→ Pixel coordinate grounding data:

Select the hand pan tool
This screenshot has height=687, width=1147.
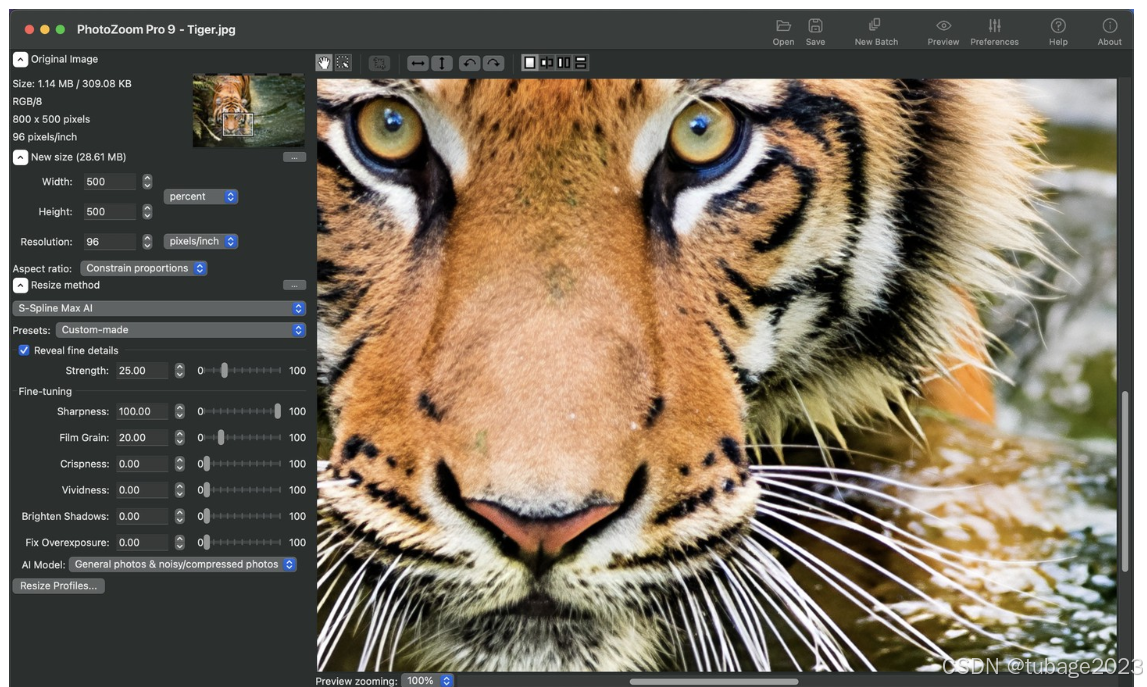[x=324, y=63]
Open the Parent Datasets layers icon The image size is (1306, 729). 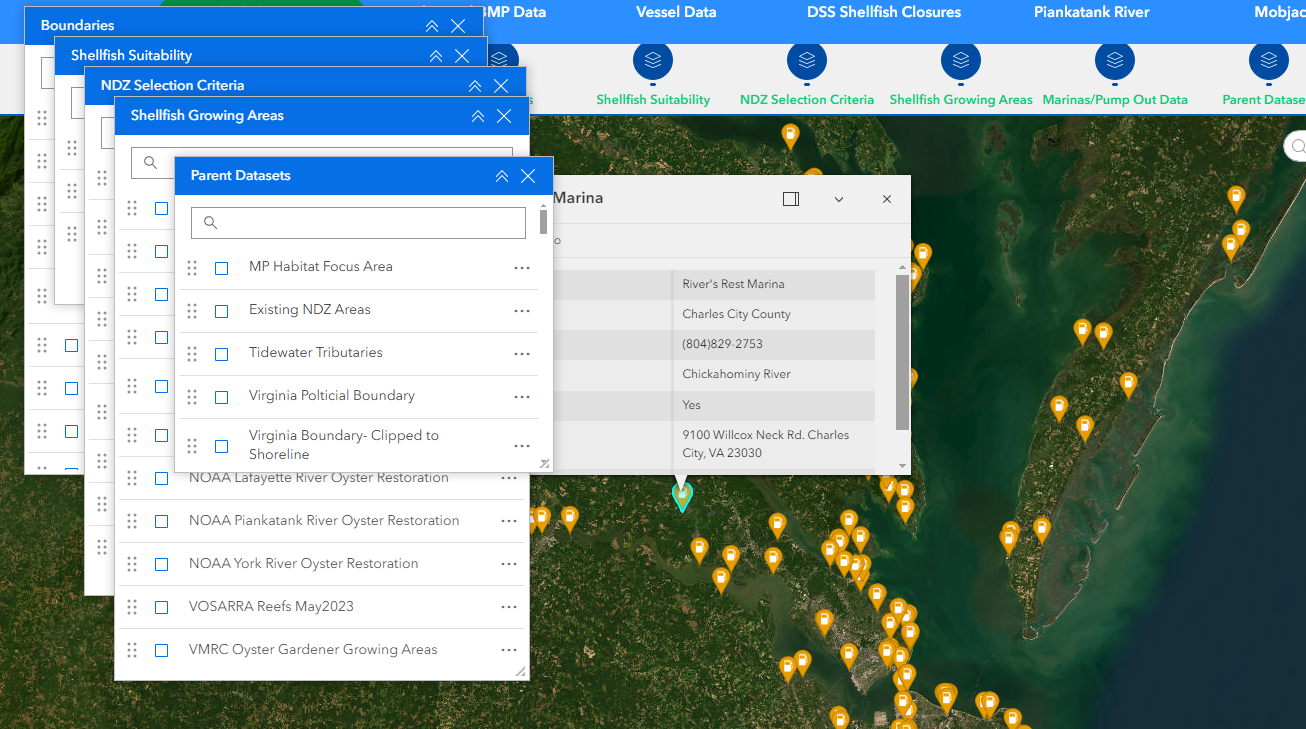coord(1268,62)
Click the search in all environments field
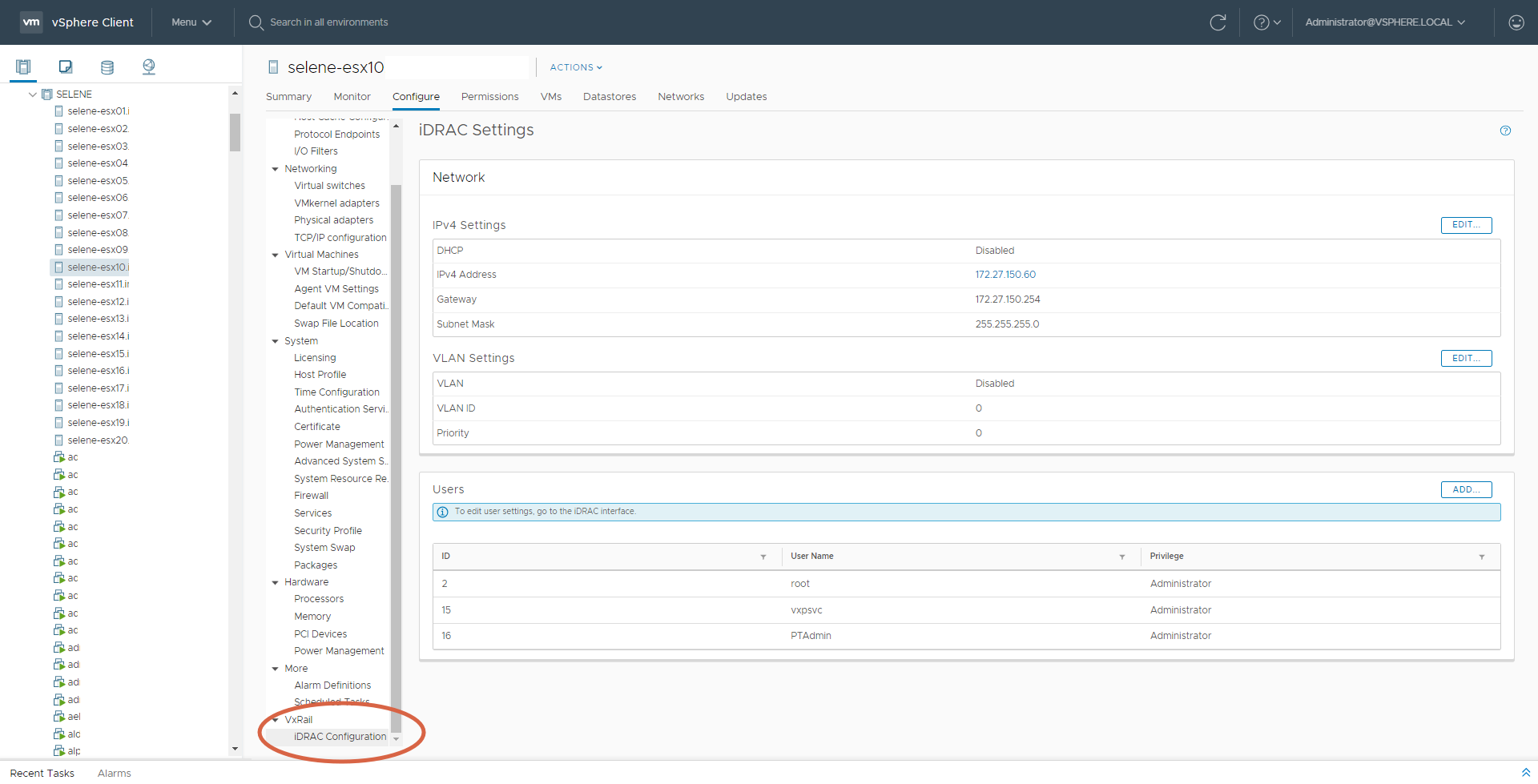Screen dimensions: 1538x784 [328, 22]

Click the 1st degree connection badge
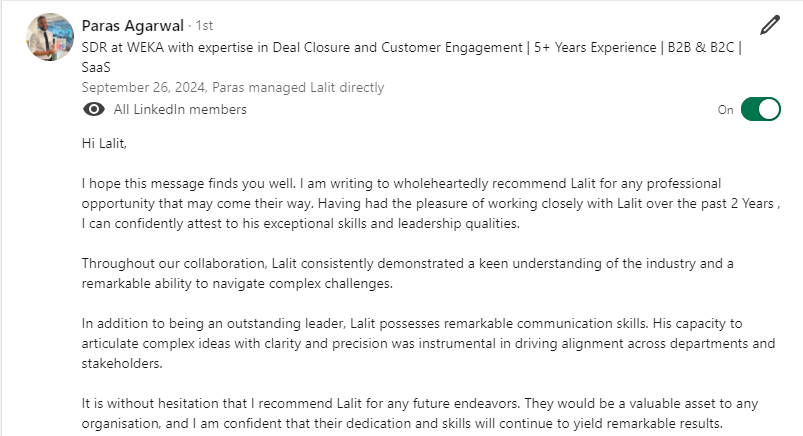[203, 26]
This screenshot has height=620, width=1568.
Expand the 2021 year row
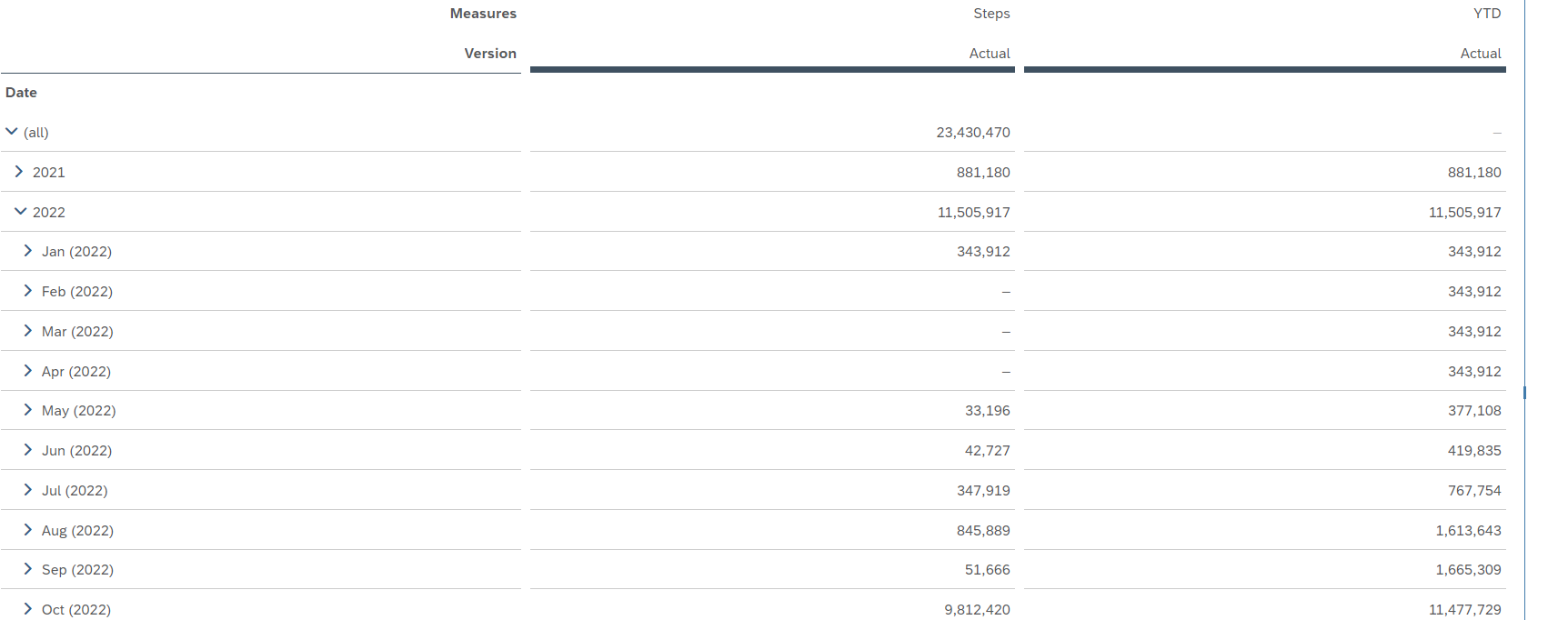pos(19,172)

→ Your objective: Your task is to retype, exactly and only, the lines from the line holding "Click the search in all environments field" through the final line of the data above, with both ends kept. Drop the pictures.

→ Answer space:
Click the search in all environments field
Screen dimensions: 1538x784 [328, 22]

Click the 1st degree connection badge
[203, 26]
This screenshot has height=620, width=1568.
Expand the 2021 year row
pos(19,172)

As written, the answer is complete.